Sparkasse Wolfach: Die Sparkasse Wolfach erhebt laut Marketingleiter Hans-Eberhard Rök weder bei Firmen- noch bei Privatkunden einen Negativzins. Sie hat auch nicht vor, das zu ändern – vorerst. "Es ist nichts geplant. Für Privatpersonen ist das aus unserer Sicht noch unvorstellbar. Wenn allerdings relevante Wettbewerber auf breiter Front Negativzinsen einführen würden, müssten auch wir handeln, um nicht mit Geld geflutet zu werden", so Rök weiter.

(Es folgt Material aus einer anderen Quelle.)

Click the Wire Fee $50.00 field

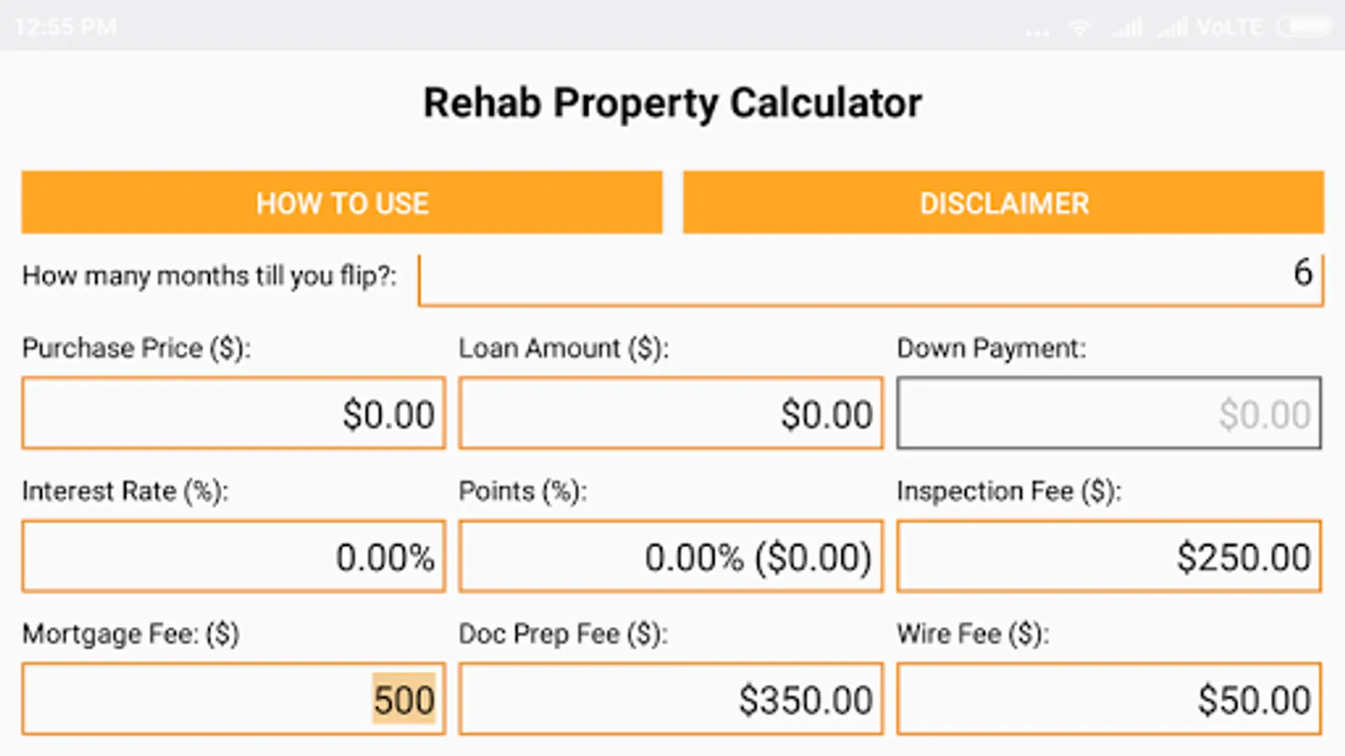pyautogui.click(x=1108, y=699)
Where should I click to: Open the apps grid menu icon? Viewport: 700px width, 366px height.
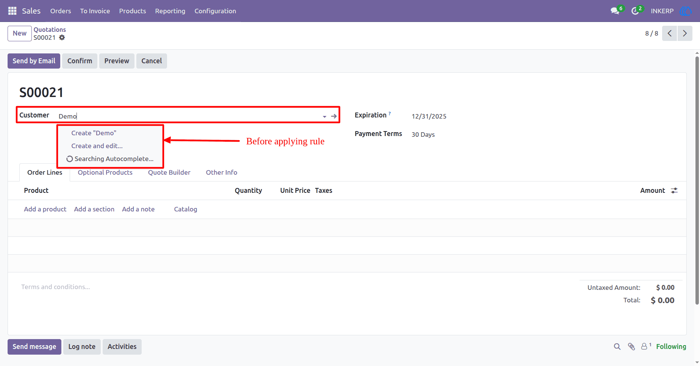12,11
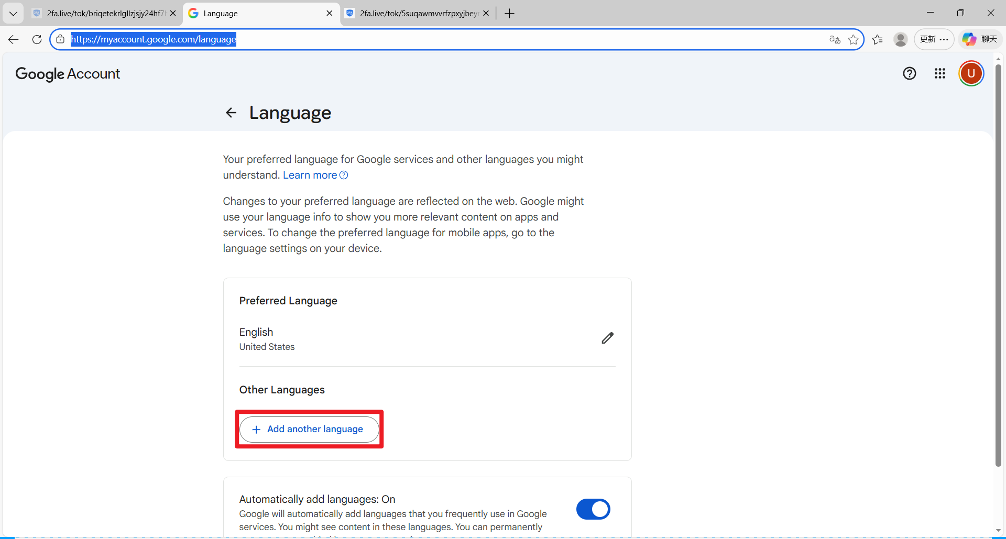This screenshot has height=539, width=1006.
Task: Add page to favorites with star icon
Action: (853, 39)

Auf die Frage, ob die Sparkasse Wolfach den Negativzins der EZB beispielsweise mit höheren Kontoführungsgebühren auffangen will, antwortet er: "Wir sehen uns in einem Sparförder- und keinen Entreicherungsauftrag. Die aktuelle Zinssituation trägt dazu bei, dass unsere Kunden einen hohen Beratungsbedarf bei den Themen Wertpapier-Sparen, Altersvorsorge und Immobilienfinanzierung haben. Unsere Berater entwickeln mit den Kunden Lösungskonzepte, die über die normale Anlage auf dem Sparkassenbuch hinausgehen und damit unseren Kunden langfristig eine höhere Rendite sichern als bei den klassischen Zins-Anlagen."

Noch erlauben die meisten Banken in Deutschland hohe Freibeträge. Ein Negativzins fällt erst oft erst einem sechsstelligen Einlagebetrag an. Das ändert sich: Erste Banken verzichten auf diese Freibeträge. So verlangt die Commerzbank laut dem Handelsblatts von manchen Mittelständlern ab dem ersten Euro Negativzinsen. Auch Privatkunden müssen bei manchen Banken für kleine Guthaben drauf zahlen. Laut dem Finanzportal Biallo gibt es 150 Banken und Sparkassen, die von einigen Kunden ein Verwahrentgelt verlangen. Bei 52 davon sind Privatkunden betroffen. Bei vieren gilt der Minuszins ab dem ersten Euro.